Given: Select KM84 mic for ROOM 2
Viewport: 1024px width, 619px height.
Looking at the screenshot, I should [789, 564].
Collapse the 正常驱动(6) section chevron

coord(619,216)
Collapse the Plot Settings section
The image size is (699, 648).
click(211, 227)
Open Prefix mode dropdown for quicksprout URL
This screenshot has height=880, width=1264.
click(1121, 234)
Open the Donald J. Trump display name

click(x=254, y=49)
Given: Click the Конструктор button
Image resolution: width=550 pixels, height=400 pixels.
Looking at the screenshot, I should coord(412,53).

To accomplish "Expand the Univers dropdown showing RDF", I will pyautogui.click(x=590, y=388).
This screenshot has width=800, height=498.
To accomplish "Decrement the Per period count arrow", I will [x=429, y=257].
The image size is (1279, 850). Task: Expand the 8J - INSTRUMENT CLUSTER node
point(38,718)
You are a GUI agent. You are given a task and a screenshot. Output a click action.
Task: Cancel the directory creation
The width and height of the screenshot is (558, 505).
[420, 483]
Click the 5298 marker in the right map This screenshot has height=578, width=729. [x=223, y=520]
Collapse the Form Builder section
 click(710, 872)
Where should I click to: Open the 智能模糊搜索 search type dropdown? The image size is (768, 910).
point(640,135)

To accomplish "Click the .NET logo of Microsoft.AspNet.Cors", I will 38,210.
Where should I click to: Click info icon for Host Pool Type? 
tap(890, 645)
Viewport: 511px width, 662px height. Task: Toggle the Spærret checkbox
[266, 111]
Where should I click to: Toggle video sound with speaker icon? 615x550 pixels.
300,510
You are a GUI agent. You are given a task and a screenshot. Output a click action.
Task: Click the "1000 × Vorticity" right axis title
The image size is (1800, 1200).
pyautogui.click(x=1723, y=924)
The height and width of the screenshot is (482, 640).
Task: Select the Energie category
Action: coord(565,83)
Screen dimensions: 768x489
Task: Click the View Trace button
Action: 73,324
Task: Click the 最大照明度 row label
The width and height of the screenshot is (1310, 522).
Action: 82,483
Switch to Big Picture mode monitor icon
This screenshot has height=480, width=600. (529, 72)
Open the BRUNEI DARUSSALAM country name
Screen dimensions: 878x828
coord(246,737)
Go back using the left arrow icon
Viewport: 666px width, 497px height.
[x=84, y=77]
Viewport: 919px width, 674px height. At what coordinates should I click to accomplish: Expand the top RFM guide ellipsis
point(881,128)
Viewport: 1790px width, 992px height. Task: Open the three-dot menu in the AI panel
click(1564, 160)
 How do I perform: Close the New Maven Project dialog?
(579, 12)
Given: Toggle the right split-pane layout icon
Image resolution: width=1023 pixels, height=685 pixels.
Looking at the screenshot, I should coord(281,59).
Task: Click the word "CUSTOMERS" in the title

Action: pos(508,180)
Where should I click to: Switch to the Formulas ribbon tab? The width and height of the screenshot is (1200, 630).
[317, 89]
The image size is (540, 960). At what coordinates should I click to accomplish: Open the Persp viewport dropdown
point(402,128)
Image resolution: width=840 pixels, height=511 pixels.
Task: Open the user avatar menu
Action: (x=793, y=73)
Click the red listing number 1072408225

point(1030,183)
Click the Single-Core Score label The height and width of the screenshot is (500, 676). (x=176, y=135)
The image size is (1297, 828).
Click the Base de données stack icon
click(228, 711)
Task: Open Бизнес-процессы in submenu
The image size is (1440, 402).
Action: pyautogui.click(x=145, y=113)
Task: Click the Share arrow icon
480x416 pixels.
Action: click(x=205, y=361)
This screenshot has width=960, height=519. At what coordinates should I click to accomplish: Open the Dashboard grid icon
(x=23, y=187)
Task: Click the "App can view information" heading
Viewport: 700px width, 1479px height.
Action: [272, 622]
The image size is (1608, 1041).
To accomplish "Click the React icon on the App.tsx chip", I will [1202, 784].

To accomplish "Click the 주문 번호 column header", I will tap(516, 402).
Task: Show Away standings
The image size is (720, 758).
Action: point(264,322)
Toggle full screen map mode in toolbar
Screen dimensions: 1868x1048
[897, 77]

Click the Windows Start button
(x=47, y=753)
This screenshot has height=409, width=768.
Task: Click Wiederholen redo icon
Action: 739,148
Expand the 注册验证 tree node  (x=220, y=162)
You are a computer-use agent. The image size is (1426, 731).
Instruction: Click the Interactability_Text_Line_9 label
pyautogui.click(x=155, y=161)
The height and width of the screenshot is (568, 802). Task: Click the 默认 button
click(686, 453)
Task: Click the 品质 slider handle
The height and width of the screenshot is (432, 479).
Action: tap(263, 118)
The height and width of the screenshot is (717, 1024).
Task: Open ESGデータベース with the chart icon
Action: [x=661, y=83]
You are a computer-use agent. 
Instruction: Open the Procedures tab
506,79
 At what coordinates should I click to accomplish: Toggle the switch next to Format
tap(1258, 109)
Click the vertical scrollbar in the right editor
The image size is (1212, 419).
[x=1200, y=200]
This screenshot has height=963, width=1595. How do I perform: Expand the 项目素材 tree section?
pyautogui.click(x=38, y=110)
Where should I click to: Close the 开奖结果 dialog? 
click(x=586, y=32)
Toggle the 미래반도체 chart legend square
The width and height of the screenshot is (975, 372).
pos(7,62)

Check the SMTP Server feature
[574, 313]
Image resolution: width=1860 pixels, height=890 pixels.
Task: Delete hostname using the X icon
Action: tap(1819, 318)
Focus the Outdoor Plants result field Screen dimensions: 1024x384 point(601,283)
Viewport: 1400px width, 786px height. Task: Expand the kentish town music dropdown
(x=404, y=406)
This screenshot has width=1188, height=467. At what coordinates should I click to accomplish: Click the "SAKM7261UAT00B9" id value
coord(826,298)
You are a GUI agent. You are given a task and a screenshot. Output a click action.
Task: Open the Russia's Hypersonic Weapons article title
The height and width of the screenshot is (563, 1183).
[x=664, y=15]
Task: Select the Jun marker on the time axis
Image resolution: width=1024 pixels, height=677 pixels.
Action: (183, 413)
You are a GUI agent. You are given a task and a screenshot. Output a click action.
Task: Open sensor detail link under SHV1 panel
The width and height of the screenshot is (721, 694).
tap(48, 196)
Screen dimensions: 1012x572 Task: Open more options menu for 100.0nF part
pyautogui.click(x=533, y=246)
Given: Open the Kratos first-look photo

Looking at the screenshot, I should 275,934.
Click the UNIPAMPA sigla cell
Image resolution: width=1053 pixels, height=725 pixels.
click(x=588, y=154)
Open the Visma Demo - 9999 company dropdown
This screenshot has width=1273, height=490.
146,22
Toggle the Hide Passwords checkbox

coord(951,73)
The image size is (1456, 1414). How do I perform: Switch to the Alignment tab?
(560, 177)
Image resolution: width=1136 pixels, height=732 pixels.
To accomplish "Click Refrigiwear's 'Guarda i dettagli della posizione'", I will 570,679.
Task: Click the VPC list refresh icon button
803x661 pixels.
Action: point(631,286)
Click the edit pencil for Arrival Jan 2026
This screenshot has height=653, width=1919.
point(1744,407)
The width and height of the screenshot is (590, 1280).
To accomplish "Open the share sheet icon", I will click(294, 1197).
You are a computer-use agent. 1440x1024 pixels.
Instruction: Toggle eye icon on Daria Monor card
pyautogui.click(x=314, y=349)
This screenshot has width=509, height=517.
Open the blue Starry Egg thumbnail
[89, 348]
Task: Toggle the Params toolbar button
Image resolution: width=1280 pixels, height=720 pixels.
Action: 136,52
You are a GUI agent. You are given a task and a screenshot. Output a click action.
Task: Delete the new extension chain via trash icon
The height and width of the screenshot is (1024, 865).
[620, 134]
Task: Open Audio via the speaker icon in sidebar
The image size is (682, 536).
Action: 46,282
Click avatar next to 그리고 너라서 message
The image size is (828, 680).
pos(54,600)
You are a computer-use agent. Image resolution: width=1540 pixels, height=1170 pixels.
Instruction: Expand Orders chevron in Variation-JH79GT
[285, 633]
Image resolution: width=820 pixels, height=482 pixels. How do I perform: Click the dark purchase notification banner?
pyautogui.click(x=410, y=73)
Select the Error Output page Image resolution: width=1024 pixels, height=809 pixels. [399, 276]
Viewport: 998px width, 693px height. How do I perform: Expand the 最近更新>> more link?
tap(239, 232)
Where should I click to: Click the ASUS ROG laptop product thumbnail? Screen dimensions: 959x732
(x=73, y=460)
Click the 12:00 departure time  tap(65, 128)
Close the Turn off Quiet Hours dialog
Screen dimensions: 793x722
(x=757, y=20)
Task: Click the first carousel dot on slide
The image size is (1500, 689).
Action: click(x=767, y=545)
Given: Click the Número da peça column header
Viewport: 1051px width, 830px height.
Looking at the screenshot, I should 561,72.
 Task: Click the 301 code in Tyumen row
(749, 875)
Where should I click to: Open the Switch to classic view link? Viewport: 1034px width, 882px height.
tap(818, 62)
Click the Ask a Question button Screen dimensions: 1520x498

• • • •

Your goal
Scan the lines above for "Open the Donald J. Trump display name" and for "This screenshot has width=800, height=498.". Repeat exactly the line holding each of them and every line in between.

Output for this exercise
Open the Donald J. Trump display name

click(x=254, y=49)
Given: Click the Конструктор button
Image resolution: width=550 pixels, height=400 pixels.
Looking at the screenshot, I should coord(412,53).

To accomplish "Expand the Univers dropdown showing RDF", I will pyautogui.click(x=590, y=388).
This screenshot has width=800, height=498.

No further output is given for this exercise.